Several of you have asked me when I was planning to start speedwork again, and my answer has been vague and annoying ("when my body lets me know it's ready"). Last Saturday, my body said, 'it's time." Check out the attached image, 6263. That's a screenshot of my easy run with ladder pickups last Saturday. That was a BIG day for me.
Look at the heart rate chart- my pickups started at 5k pace (7:18) and increased 15 seconds each time. Here's what jumps out:
My heart rate rose and dropped quickly; for weeks those darned pickups would send my heart rate through the roof and KEEP IT THERE, forcing me to walk.
I used the same pace, 4.5, in between each pickup. Though the amount of effort required increased a touch each time, all were in the same zone.
Only the final pickup (6:00 pace), nearly 80 minutes into my workout, pushed my heart rate into the red zone.

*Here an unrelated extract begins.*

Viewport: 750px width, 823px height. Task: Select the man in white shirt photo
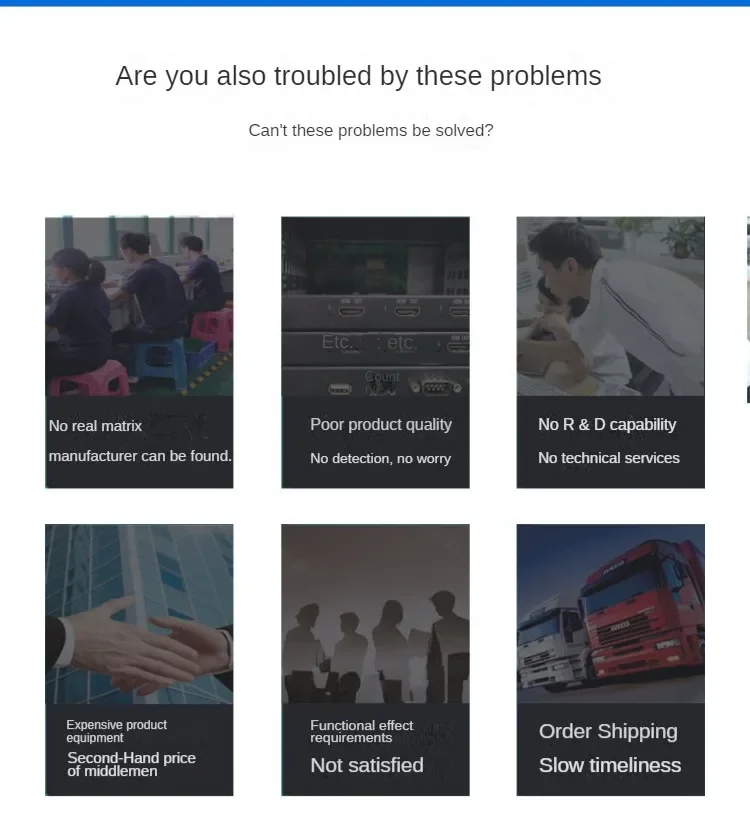point(610,307)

All of these are signs I had been watching for, signs that my cardio conditioning is where it needs to be for speedwork to be effective. YAY! LET"S DOOOO THIS!!!!!!!!!!!!!

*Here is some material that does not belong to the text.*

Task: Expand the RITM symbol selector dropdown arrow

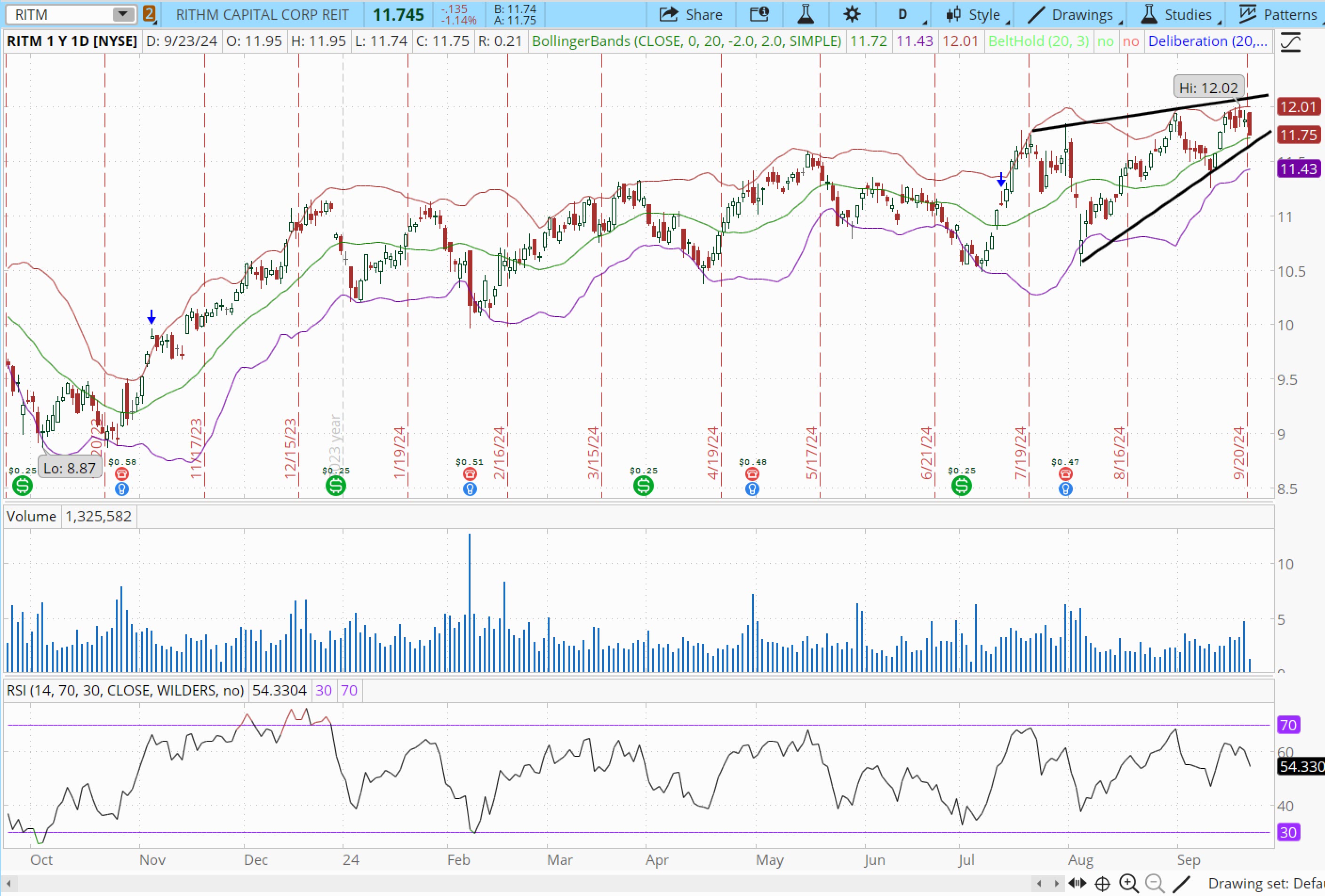Action: 123,14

Now, what does this have to do with my easy pace? Absolutely nothing. I've said it before and I'll say it again, pace at easy efforts is totally meaningless. My easy pace that Saturday was 13:30, but that tells you nothing about me or my progress.

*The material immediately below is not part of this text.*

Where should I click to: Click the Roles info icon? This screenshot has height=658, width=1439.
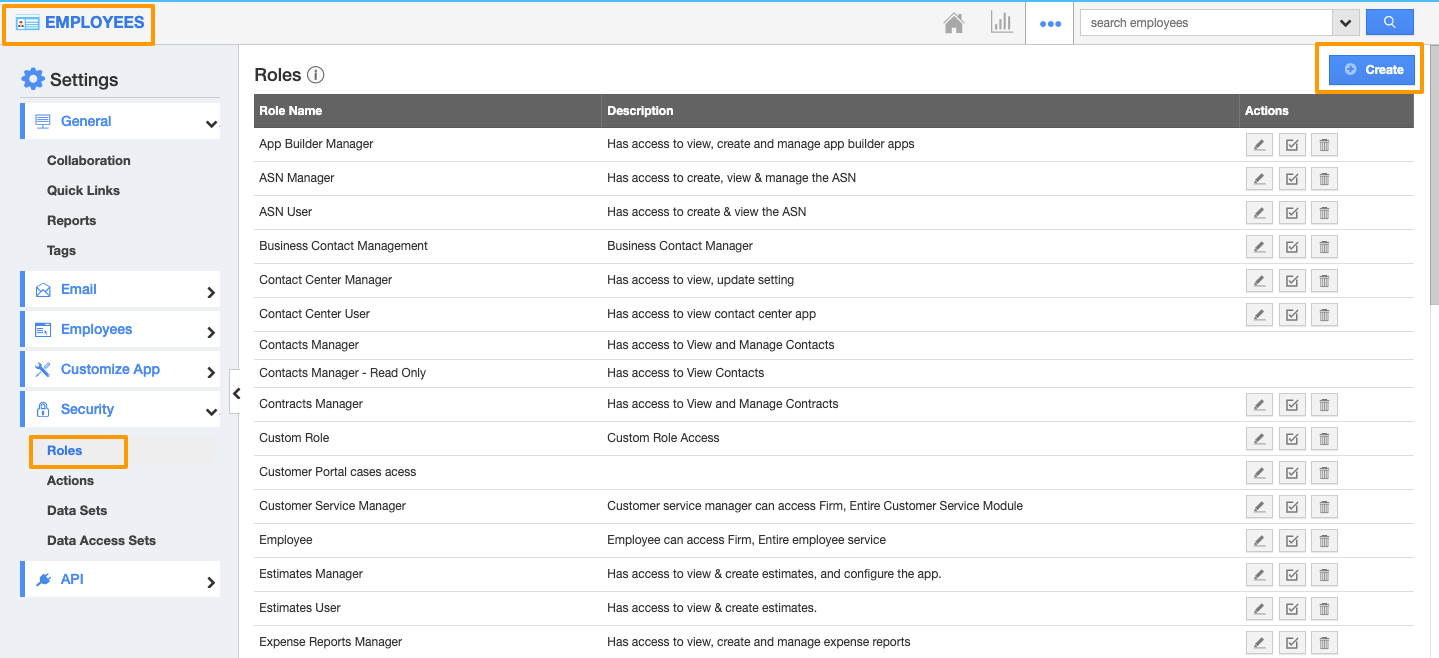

Now, look at the other image, that's my SUPERAMAZING long treadmill run today.
40 minutes 140 bpm (4mph, or 15:00)
1 miles @ 7:30
1 mile @ 7:18
1 mile @ 7:04
5 minutes @ 8:30
10 minutes @ 140 (4mph)
10 minutes @120 (at 3.5, really effin' slow)
URMAHGURRR, my pace at 140 is slower!!!!!! What happened, did I lose fitness??? DID I LOSE MY SPEED?!?!?!?!?! Nope. Last Saturday, I got 8 hours of sleep before that long run. Last night I got 2.5 hours. Sleep is food and I was STARVING.
To recap, do you think of me as a 13:30 runner? I don't, my last race, a half, was 8:28. My easy treadmill pace at 140 hasn't changed much, does that mean I'm not progressing? Nope, I ran a 5k in 22:38 in October, and today I mixed an even faster 5k (21:52) into my long run. My easy pace tells you nothing about me or my progress, and I promise yours tells me nothing about you or yours. Its just what we have to do right now. Trust the process, I promise all those people that are passing you today are coachless, unloved amateurs and will eat your dust on race day.
That number, your easy pace at 140, CAN HAVE predictive abilities, and CAN BE important, but not in the context you've been using. We can discuss it later if you wish. For now, please stop fixating on pace. When it's time to fixate on pace I will tell you. And for the love of all things holy- if you must fixate on pace USE YOUR LAP BUTTON. If you need assurance that you are progressing, ask me to give you proof. If you've been updating Training Peaks regularly AND logging your heart rate, then Imma make it rain BEAUTIFUL DATA all over you.